As a black gay man, I know the consequences of marginalized histories, whether they are histories I directly identify with or not. To know these histories is to know myself. To silence them is to silence me. These are the consequences of being rendered to historical margins — consequences that erase not only history and ancestors, but also descendants. This erasure is true, in particular, for LGBT people of color, lesbian herstories, and transgender communities.
On our trip, we talked with Bob Kohler, Tommy Lanigan-Schmidt, Danny Garvin, and Karla Jay, who spoke at length about Rivera and
Johnson. In Washington, D.C., we met with A. Billy S. Jones and Louis Hughes, Jr., co-founders of the National Coalition of Black Lesbians and Gays, and Buddy Sutson, co-founder of the Best of Washington, one of the oldest black gay social organizations. As we talked over the history we had come to study, the scant inclusion of LGBT people of color and the transgender community was front and center.
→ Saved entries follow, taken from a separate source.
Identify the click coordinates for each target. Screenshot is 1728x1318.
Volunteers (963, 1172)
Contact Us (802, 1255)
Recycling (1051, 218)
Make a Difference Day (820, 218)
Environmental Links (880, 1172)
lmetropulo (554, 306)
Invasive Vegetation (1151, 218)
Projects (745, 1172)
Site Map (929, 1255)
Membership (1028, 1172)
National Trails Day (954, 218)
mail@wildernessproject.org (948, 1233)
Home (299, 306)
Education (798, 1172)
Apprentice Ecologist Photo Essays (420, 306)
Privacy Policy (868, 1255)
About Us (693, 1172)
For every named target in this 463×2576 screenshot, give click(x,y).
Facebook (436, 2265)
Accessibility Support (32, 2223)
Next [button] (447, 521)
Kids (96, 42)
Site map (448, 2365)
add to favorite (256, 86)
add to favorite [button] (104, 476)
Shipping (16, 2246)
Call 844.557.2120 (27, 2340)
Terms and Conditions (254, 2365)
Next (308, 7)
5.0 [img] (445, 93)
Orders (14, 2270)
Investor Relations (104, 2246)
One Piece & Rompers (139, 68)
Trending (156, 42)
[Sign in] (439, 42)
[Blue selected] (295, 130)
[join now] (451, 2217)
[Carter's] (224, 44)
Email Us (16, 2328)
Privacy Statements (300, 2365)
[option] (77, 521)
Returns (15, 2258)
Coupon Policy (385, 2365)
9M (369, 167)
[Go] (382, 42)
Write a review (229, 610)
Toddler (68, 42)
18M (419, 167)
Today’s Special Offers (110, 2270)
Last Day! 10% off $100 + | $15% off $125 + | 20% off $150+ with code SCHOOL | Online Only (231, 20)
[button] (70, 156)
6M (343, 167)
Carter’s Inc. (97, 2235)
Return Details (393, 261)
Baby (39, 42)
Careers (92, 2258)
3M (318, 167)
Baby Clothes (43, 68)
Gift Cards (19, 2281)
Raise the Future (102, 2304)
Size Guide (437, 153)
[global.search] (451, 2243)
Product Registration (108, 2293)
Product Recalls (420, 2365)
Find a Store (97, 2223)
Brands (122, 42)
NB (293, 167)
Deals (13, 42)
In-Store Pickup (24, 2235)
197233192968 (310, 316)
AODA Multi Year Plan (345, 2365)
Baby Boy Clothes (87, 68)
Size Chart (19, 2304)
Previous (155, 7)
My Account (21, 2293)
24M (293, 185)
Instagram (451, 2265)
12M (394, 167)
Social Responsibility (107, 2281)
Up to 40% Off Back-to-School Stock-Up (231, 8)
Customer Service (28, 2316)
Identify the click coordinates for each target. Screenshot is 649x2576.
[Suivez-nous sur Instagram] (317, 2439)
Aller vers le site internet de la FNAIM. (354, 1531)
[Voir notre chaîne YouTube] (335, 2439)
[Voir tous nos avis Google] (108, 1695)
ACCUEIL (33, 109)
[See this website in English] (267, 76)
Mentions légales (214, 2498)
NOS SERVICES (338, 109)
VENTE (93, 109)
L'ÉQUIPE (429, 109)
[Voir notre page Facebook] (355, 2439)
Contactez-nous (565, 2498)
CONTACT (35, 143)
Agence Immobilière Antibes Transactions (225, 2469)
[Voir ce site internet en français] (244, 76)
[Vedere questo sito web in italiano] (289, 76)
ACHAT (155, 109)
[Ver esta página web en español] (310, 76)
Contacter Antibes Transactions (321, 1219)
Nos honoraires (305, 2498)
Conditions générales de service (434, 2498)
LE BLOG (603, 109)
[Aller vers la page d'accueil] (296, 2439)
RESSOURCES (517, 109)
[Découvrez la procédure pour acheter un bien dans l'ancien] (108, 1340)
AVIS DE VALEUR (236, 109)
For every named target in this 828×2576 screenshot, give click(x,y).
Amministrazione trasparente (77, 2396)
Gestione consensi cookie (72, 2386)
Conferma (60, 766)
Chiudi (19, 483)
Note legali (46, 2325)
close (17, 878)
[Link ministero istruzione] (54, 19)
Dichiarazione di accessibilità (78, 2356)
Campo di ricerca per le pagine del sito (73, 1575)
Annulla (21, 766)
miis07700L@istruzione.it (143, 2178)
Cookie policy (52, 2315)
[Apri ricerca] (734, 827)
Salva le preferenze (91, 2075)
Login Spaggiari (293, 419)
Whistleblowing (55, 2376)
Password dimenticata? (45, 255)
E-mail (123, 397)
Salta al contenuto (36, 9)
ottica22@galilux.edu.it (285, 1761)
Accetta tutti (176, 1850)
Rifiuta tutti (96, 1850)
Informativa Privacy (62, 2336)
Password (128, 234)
Still, these communities were more readily recalled by our panelists than in most other historical accounts of the era, which spoke to the blessing of experiential learning and the mandates we were charged with as students, teachers, and descendants.
This mandate was best summed up by Lanigan-Schmidt, a former street kid. He said the best thing we can do to right the exclusions of history is not to just question or identify them, but instead to make our own contributions through writings, documentaries, and gathering interviews. He also encouraged us to challenge the politics of which materials and ephemera, if any, are deemed history-worthy or “intelligible” historical documents. We, as a learning community, took this charge seriously, and it peppered our class discussions more than any other subject that we heard on those days.